(Beginning of RECORDS SUPPLIED)

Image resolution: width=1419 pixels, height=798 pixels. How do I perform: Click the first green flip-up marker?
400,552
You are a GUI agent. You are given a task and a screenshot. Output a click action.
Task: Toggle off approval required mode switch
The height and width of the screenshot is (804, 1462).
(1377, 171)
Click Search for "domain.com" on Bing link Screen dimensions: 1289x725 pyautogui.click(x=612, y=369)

(End of RECORDS SUPPLIED)
(Beginning of RECORDS SUPPLIED)

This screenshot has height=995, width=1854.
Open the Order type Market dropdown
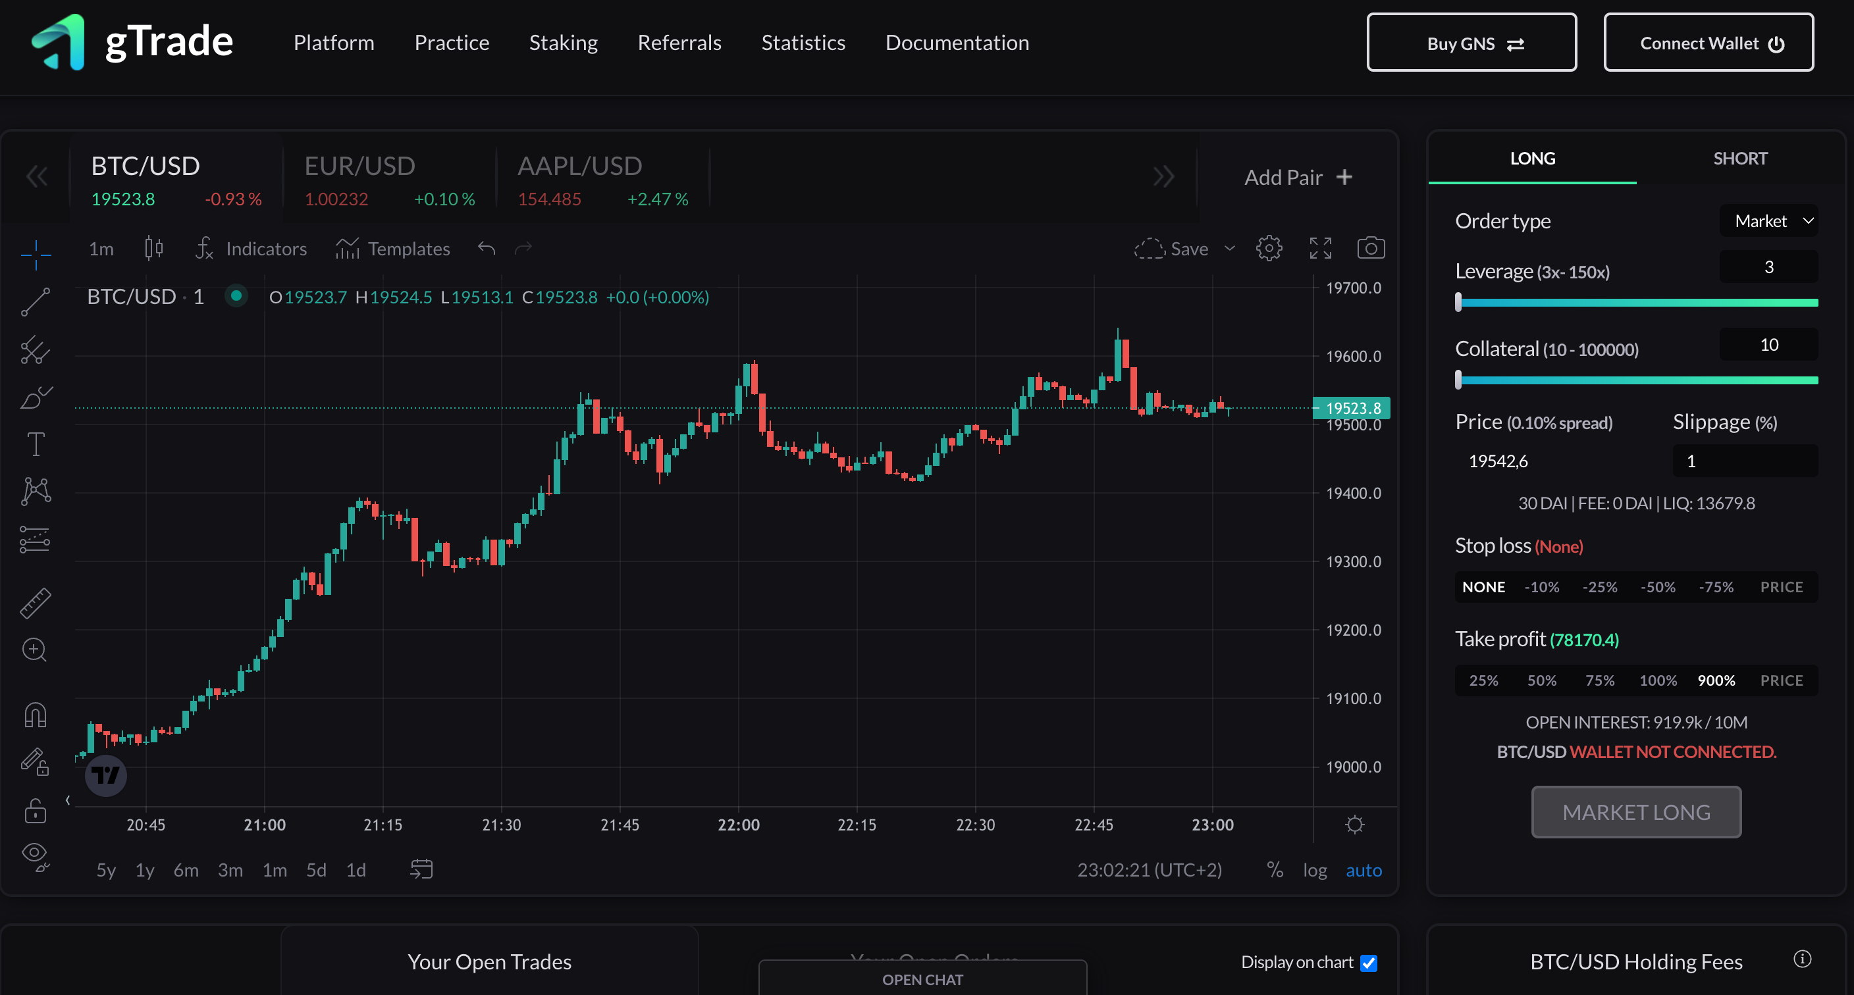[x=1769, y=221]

(End of RECORDS SUPPLIED)

# WORK TO COMPLETE
Going back over the entries above, copy word for word every line from the one that has "You are a GUI" on through the one that has "Click Search for".

# TASK SOLUTION
You are a GUI agent. You are given a task and a screenshot. Output a click action.
Task: Toggle off approval required mode switch
The height and width of the screenshot is (804, 1462).
(1377, 171)
Click Search for "domain.com" on Bing link Screen dimensions: 1289x725 pyautogui.click(x=612, y=369)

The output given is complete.